▶ [Brano in esame]:

Sono stati, anche, gli anni di un incontro dal sapore particolare: quello con Renzo Arbore, conosciuto il 14 maggio del 2013, a margine della presentazione della biografia Renzo Arbore. Vita, opere e (soprattutto) miracoli scritta dal giornalista Gianni Garrucciu.
A lanciare la nostra Fatalità era stato infatti proprio un Arbore forse trentenne, dagli studi radiofonici della RAI, e più precisamente dai microfoni di Per Voi Giovani. Quasi un viaggio nel tempo, almeno per noi, di andata e ritorno. Ci è parso strano, oltre che emozionante, chiudere questo cerchio e scambiare due parole di persona con l’uomo ed il professionista garbato che tante volte ci aveva coinvolti e divertiti dallo schermo. Ed è stato sorprendente, quasi da non credersi, riceverne l’offerta di suonarla ancora, nel bel mezzo del concerto che avrebbe tenuto, la sera stessa, al Teatro Comunale di Sassari, accompagnato dall’Orchestra Italiana.
Certamente un episodio indimenticabile della nostra lunga carriera.

▶ [Dati forniti]:
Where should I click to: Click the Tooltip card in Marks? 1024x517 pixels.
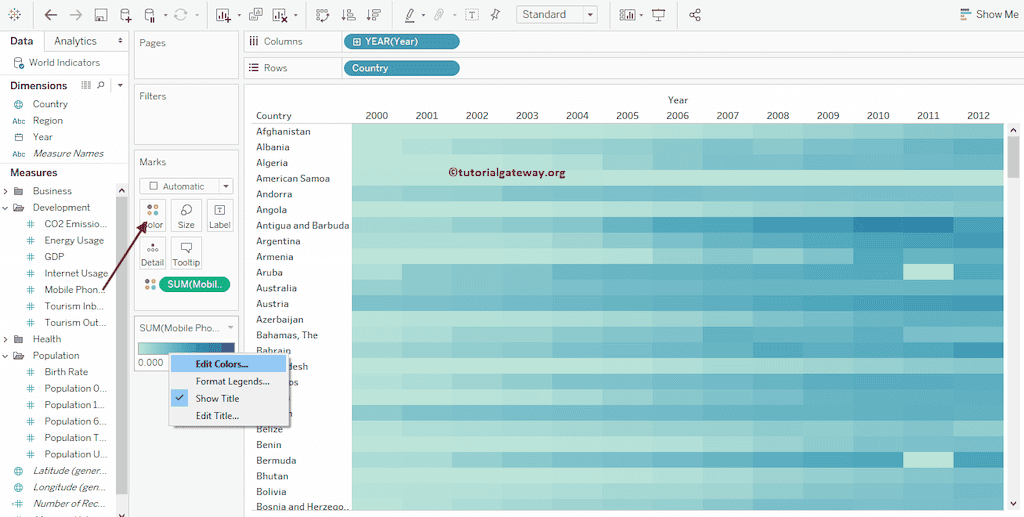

▶ [Esercizi]:
1: Elenca tutti i titoli di opere (libri, canzoni, trasmissioni) citati nel brano sull'incontro con Renzo Arbore.
2: Riscrivi una parte del brano sull'incontro con Renzo Arbore: comincia dalle parole che contengono "Sono stati, anche, gli" e fermati dopo "giornalista Gianni Garrucciu.". Scambia "giornalista" con "cronista".
3: Porta avanti il brano sull'incontro con Renzo Arbore a partire dal punto in cui si interrompe.

▶ [Risposte scritte]:
1:
- Renzo Arbore. Vita, opere e (soprattutto) miracoli
- Fatalità
- Per Voi Giovani

2:
Sono stati, anche, gli anni di un incontro dal sapore particolare: quello con Renzo Arbore, conosciuto il 14 maggio del 2013, a margine della presentazione della biografia Renzo Arbore. Vita, opere e (soprattutto) miracoli scritta dal cronista Gianni Garrucciu.

3:
E non possiamo trascurare, ovviamente, di raccontare i festeggiamenti per il nostro 50° anno di attività – le nozze d’oro con la musica che non abbiamo tradito proprio mai. Li abbiamo festeggiati sempre al Teatro Comunale di Sassari, nel dicembre del 2015, naturalmente con un concerto e circondandoci di buoni amici, non potendo desiderare di meglio.
Con noi, e con le nostre canzoni, avevamo: Ambra Pintore (Anima nera), i Cento (Sos Armuttos), i Clàmor (Arbores), Ester Formosa & Elva Lutza (Badde Lontana), i Niera (Sa Vida Est Mama), gli Ouverture (Fatalità), Joe Perrino & MissClod (Cantare Cantare Cantare) e Francesco Piu (Como Cheria).
E siamo infine giunti a Cambia il Mondo, e quindi a Non si Vive una Volta Sola, gli ultimi album incisi, rispettivamente nel 2018 e nel 2021.
Cambia il Mondo per i 16 brani originali che lo compongono, tenuti assieme dall’unico comune denominatore della coralità, che fa da ponte fra tematiche e riferimenti musicali e letterari altrimenti diversi fra loro: dalla tradizione melodica all’hip-hop, dalla canzone d’autore alla sperimentazione elettronica; da Simone Weil a Dostoevskij.
Escursioni nell’intimità del sentimento, quadri minimali o sociali, narrazioni favolistiche, tributo a figure scomparse, di sconfitti, di povera gente come di eroi moderni, che sfiorano l’epica del racconto, talvolta reincarnandosi nella leggenda. Sono – questi – eroi per caso o per scelta, che la vita ha divorato, ma che a vivere non hanno mai rinunciato. I magnifici perdenti ai quali ci inchiniamo.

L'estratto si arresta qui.